Difference Between Weightlifting and Weight Lifting

This is going to be an extremely pedantic post and I’m sorry to write. I have been doing weightlifting for a long time (two words), but in the last year or two I have gotten into weightlifting (all one word). It turns out that these are two very different things.

In short, weightlifting is a sport that is contested at the Olympics, where people dressed in vintage swimwear lift barbells loaded with kindergarten-colored kettlebells. In one of the exercises, the snatch, the bar is lifted up from the ground in one quick motion.
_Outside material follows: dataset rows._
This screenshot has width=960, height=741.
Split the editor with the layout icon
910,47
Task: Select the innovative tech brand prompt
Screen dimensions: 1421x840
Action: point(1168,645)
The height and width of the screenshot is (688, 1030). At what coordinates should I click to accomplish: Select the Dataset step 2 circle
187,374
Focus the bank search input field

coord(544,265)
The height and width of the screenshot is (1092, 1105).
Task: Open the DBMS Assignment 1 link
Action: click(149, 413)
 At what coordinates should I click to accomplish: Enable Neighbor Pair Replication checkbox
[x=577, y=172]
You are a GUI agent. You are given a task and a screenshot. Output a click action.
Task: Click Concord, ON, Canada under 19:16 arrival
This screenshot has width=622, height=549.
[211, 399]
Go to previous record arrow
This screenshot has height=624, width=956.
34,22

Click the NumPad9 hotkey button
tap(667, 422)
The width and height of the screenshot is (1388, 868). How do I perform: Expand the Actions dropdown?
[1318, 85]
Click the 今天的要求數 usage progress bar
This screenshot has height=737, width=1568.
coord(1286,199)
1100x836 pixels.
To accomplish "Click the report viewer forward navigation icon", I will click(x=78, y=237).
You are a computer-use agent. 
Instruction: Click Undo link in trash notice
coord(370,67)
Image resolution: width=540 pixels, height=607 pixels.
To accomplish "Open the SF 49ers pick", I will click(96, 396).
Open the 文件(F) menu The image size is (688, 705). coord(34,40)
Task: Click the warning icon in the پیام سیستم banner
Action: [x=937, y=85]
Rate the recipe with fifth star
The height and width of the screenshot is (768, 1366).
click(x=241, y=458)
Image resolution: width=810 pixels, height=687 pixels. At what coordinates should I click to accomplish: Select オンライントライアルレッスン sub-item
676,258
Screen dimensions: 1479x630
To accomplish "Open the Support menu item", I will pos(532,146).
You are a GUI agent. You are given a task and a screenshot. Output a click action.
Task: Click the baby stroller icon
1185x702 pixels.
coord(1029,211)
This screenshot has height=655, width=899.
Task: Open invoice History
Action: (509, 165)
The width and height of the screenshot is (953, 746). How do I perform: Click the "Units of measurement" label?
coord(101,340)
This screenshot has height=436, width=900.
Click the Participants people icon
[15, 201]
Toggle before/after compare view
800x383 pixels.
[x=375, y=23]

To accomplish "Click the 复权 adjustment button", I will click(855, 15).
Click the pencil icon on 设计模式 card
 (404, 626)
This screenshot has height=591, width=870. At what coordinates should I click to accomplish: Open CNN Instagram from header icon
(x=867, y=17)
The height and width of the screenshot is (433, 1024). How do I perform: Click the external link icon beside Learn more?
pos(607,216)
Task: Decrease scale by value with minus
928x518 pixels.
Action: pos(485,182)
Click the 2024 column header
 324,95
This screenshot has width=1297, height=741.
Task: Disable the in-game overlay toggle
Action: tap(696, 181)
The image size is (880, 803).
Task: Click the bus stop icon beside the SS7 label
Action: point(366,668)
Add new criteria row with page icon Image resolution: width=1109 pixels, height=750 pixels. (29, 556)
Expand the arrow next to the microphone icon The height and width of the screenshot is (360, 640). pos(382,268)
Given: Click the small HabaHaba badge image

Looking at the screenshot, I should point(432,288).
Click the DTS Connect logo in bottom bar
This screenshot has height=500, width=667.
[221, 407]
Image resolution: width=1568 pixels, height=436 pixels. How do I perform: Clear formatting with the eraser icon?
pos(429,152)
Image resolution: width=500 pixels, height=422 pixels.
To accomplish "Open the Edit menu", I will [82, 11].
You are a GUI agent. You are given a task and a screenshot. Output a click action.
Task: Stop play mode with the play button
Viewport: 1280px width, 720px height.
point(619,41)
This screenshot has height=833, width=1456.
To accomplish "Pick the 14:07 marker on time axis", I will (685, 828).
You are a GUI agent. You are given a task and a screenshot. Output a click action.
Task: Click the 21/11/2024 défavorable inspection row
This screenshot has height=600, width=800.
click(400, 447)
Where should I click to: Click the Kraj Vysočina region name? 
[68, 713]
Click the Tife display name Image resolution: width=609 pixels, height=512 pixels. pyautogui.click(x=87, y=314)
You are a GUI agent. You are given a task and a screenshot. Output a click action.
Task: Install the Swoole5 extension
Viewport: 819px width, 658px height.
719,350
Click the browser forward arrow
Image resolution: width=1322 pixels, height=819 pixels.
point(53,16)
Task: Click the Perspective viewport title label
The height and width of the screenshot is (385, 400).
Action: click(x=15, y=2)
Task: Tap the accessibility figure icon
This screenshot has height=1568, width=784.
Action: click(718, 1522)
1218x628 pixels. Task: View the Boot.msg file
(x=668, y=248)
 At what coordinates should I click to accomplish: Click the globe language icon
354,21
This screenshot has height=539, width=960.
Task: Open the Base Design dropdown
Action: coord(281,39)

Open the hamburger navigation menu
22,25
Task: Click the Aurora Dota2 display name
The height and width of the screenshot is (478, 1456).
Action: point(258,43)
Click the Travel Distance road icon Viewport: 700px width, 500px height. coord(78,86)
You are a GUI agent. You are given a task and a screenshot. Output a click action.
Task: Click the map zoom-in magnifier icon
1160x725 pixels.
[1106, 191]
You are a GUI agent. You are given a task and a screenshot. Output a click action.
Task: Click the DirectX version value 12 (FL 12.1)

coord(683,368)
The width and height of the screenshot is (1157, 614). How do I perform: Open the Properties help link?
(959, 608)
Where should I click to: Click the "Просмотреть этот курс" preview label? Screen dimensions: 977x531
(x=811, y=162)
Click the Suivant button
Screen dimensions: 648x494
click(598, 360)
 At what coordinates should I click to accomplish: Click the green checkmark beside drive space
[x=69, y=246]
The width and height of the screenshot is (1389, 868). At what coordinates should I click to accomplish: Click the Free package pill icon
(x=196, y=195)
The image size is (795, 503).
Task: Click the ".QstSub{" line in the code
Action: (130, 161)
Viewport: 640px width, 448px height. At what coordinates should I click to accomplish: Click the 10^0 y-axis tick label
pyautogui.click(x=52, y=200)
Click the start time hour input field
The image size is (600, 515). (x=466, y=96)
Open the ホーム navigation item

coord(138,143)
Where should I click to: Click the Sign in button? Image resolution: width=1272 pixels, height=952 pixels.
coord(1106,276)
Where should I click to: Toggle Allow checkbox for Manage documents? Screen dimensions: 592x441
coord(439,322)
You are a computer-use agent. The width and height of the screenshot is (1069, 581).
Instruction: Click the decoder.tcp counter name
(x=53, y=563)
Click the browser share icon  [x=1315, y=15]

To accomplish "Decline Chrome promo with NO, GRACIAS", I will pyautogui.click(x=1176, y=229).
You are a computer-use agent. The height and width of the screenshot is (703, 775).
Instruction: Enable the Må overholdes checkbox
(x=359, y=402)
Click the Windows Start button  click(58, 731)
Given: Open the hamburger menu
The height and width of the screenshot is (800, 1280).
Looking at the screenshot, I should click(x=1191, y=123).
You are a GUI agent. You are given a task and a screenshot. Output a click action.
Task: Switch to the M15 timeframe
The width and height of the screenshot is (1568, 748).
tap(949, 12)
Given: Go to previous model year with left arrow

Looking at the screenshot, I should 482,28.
In the other clean and jerk, the bar is lifted to the shoulders and the lifter pauses to breathe and perhaps grimaces a little before pushing it high. (You can lift more weight in the second method, so they are separate lifts. Each athlete’s best snatch, best clean and jerk, add up to determine who wins.)

If you’ve never heard of it or never thought about it when you said or heard the word “weightlifting”, bring me here.

There are many different strength sports. One is powerlifting, where people compete in squats, bench presses, and deadlifts. There is a strong man where people (not just men) lift various objects such as stones, barrels and log rods, chosen at the whim of the promoter. And then there is bodybuilding, where the weights are lifted in the gym all year round, and then the dieters shed as much fat as possible and take the stage to showcase their muscles at a beauty pageant event.

You can also, of course, just lift weights. This is not weightlifting; it is “lifting weights”, “lifting weights” or “strength training”. You can call it “lifting weights” if need be.

I hate being forced to be so pedantic about this. Weightlifting is a terrible, terrible, bad, very bad name for one of the many sports in which people lift weights. By the way, powerlifting is almost as badly named; Olympic lifts show strength and power lifts show strength. So people like me continue to protest that we are weightlifters , not powerlifters or bodybuilders, and the average person who flexes dumbbells in the gym has no idea why we care so much about whether there is a gap between “Weight” and “lifting weights”. … “

The problem, ultimately, is that no one has ever come up with a better name for the sport they have at the Olympics. Some people will call it “Olympic weight lifting”, which will lead to confusion when you tell your friends that you are doing it, but you will not go to the Olympics because of it.

Crossfitters found a workaround by casually mentioning “simple lift”, which I support in theory, but weightlifters have not adopted the term. We compete in weightlifting and explain what we mean by saying “Well, you know, weightlifting, weight lifting”, simulating the movement of a breakthrough. I’m sorry. This is the best we have at the moment.